Increased cerebral (R)-[¹¹C]PK11195 uptake and glutamate release in a rat model of traumatic brain injury: A longitudinal pilot study

Background: The aim of the present study was to investigate microglia activation over time following traumatic brain injury (TBI) and to relate these findings to glutamate release.Procedures: Sequential dynamic (R)-[¹¹C]PK11195 PET scans were performed in rats 24 hours before (baseline), and one and ten days after TBI using controlled cortical impact, or a sham procedure. Extracellular fluid (ECF) glutamate concentrations were measured using cerebral microdialysis.

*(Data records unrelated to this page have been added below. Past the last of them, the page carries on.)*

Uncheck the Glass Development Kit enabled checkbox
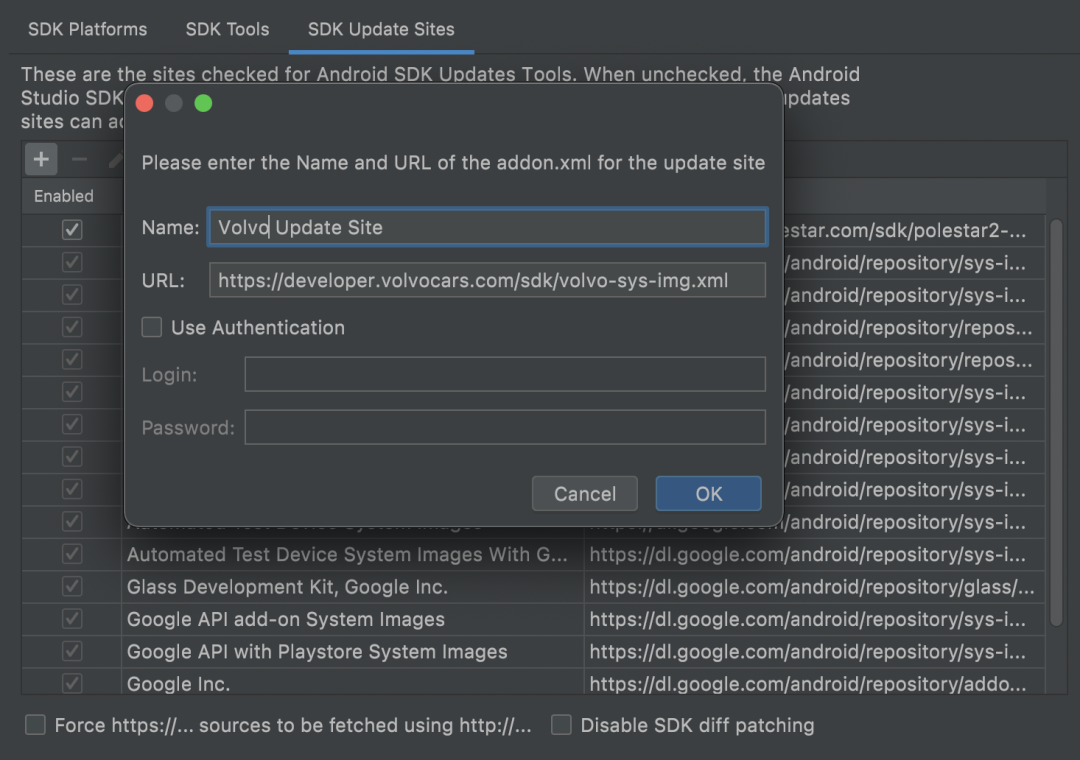Image resolution: width=1080 pixels, height=760 pixels. coord(72,586)
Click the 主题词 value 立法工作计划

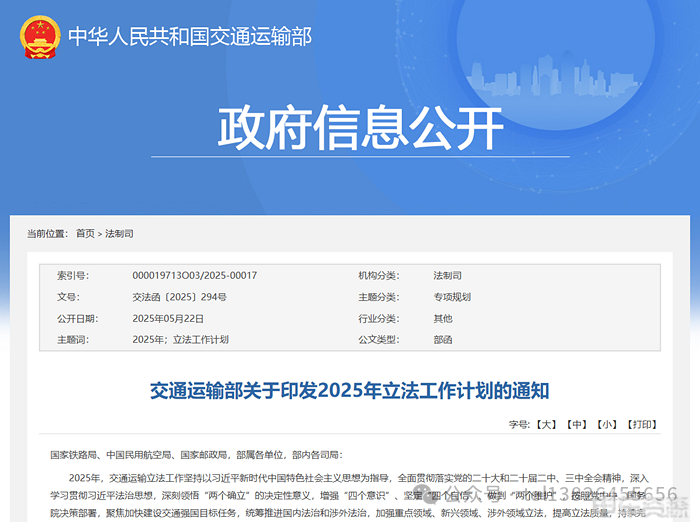(201, 340)
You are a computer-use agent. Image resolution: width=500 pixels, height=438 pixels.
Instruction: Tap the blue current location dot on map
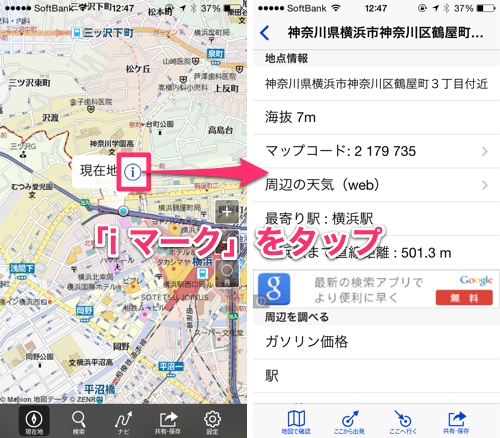pyautogui.click(x=124, y=211)
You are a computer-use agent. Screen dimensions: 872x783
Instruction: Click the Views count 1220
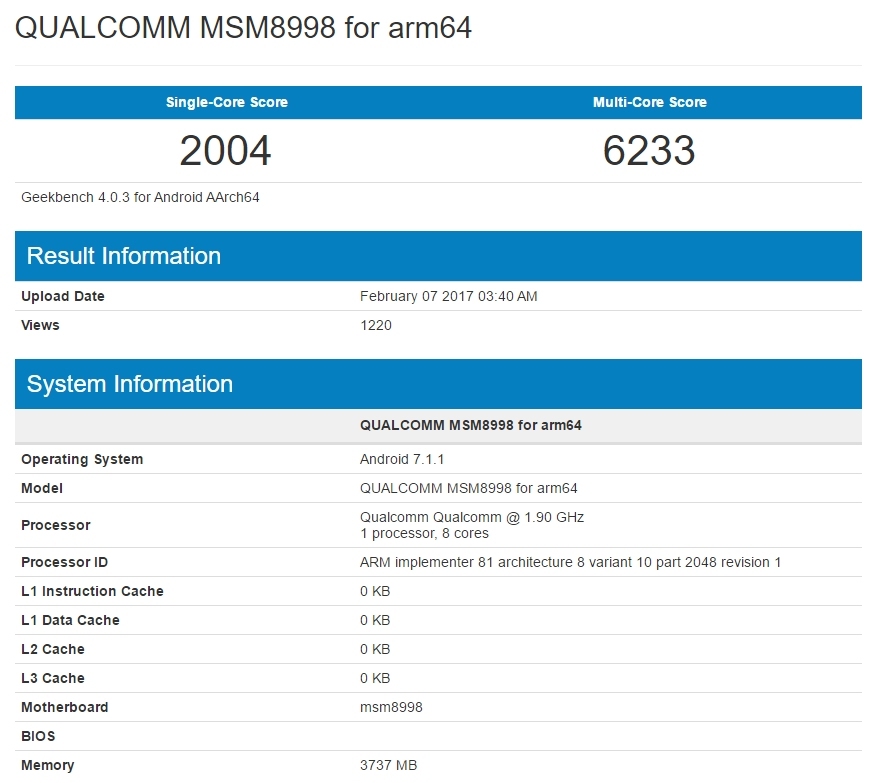pos(376,325)
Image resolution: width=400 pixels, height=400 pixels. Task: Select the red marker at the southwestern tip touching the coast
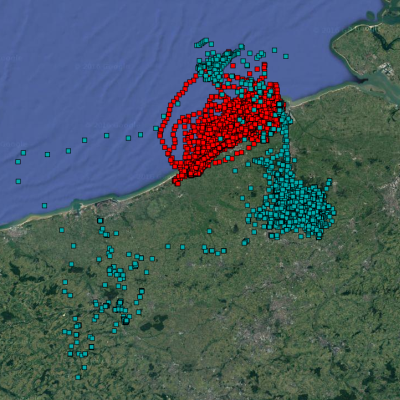tap(177, 182)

Brains were processed for histopathology and (immuno)-histochemistry.Results: Ten days after TBI, (R)-[¹¹C]PK11195 binding was significantly increased in TBI rats compared with both baseline values and sham controls (p < 0.05). ECF glutamate values were increased immediately after TBI (27.6 ± 14.0 μmol·L^-1) as compared with the sham procedure (6.4 ± 3.6 μmol·L^-1). Significant differences were found between TBI and sham for ED-1, OX-6, GFAP, Perl's, and Fluoro-Jade B.Conclusions: Increased cerebral uptake of (R)-[¹¹C]PK11195 ten days after TBI points to prolonged and ongoing activation of microglia. This activation followed a significant acute posttraumatic increase in ECF glutamate levels.